Meet David Owens, he’s an average 25-year-old, living and working in Dallas, Texas. Like most people his age, he has a fair amount of college debt after acquiring a degree he was told would be necessary to find a good job.

His degree is in Marketing, which after joining the workforce he realized he doesn’t enjoy, but it’s too late now. His current Marketing job is the only one he could find that was “entry-level” and didn’t require “5–10 years previous experience.”

Here’s a breakdown of how David earns, saves, and spends his money.

What He Earns

David earns $40,000 per year at his current job, which is the average for his age group. Since David lives in Dallas, the cost of living is decent, and he does not have to pay State Tax. After taxes, his monthly earnings come to about $2820.

David has considered getting a second job to supplement his income, but his current position requires a fair amount of unpaid overtime and if he worked on weekends he would not have time to do laundry or buy groceries.

What He Spends

Here’s a breakdown of everything David spends in a typical month.
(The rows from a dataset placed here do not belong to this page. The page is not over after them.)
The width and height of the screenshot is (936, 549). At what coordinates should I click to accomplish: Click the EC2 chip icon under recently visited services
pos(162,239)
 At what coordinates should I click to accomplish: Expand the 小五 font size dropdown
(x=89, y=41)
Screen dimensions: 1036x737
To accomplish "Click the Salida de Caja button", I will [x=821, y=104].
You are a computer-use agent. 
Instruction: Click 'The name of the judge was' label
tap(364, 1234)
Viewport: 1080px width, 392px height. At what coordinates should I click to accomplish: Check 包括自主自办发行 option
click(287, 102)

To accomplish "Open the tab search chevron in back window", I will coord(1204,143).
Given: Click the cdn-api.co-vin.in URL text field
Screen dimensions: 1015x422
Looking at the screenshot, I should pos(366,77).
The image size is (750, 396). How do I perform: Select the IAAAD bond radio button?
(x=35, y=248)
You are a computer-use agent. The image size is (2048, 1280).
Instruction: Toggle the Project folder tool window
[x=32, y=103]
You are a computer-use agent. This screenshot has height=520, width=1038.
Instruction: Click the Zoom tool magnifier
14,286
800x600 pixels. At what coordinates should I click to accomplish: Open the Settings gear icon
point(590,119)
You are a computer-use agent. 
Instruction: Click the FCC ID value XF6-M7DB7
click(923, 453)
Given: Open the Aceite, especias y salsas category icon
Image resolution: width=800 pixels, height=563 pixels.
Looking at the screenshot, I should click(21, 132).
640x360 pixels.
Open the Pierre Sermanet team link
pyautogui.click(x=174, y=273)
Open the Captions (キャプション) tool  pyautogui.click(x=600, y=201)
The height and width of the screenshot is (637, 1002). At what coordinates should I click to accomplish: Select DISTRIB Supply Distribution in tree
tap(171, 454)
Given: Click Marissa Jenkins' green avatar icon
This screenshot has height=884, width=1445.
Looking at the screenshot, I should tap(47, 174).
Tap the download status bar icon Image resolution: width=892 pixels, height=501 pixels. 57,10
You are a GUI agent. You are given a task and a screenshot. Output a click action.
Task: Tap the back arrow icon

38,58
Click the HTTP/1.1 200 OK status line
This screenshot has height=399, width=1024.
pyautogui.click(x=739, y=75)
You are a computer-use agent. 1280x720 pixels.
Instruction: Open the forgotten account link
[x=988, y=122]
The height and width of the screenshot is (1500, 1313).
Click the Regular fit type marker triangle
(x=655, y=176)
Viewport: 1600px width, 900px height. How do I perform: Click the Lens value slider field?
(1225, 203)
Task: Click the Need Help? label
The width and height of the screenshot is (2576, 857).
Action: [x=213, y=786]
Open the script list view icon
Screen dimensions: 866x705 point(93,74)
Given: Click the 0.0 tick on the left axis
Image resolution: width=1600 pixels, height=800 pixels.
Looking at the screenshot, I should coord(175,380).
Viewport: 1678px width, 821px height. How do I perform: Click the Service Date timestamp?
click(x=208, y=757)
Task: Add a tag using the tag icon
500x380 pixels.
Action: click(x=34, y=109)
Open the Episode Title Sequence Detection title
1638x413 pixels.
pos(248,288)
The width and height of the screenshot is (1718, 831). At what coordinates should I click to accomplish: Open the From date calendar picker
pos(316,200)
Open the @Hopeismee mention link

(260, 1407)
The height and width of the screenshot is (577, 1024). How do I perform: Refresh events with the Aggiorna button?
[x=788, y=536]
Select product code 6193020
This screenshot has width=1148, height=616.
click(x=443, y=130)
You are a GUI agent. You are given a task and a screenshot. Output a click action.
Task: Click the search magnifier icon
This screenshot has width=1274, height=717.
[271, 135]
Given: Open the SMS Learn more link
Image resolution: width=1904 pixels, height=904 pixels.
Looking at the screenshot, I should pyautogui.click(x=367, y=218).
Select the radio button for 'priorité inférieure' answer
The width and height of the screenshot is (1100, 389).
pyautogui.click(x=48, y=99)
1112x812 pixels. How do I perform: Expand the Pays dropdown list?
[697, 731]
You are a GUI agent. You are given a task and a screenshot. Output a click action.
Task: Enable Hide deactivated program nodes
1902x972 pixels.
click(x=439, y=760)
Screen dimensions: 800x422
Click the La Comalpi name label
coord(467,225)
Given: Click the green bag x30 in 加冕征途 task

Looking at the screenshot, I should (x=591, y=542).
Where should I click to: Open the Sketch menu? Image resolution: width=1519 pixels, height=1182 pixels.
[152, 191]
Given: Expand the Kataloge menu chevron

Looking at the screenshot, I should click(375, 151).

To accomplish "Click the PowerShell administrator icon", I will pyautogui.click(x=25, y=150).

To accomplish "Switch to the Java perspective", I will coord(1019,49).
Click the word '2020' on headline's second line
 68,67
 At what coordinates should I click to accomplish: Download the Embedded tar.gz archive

Rent: $900 for a small one-bedroom apartment, the walls are very thin and he can hear his neighbors arguing. One time he heard them breaking up and then fighting about having an abortion, which is none of his business and he tried playing loud music to cover it up, but then the neighbors complained.

As much as he would like a roommate, his previous one stopped paying their portion of bills and rent, so living alone seems like a much safer option.

Groceries: $400 shopping mostly at Trader Joe’s and Aldi. David cooks for himself quite a bit and most of his meals are rice-based.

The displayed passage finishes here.